#### TO DO
Only lines with the string "Open" matter here; gather them from the material below.

#### PROVIDED DATA
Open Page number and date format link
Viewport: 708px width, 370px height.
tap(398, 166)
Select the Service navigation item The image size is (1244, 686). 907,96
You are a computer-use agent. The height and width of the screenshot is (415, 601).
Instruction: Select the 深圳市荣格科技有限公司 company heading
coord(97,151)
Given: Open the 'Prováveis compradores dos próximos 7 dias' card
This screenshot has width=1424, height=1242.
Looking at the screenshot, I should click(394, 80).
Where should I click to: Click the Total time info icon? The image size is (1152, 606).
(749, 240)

#### ANSWER TO THIS TASK
Open Page number and date format link
Given: Open the 'Prováveis compradores dos próximos 7 dias' card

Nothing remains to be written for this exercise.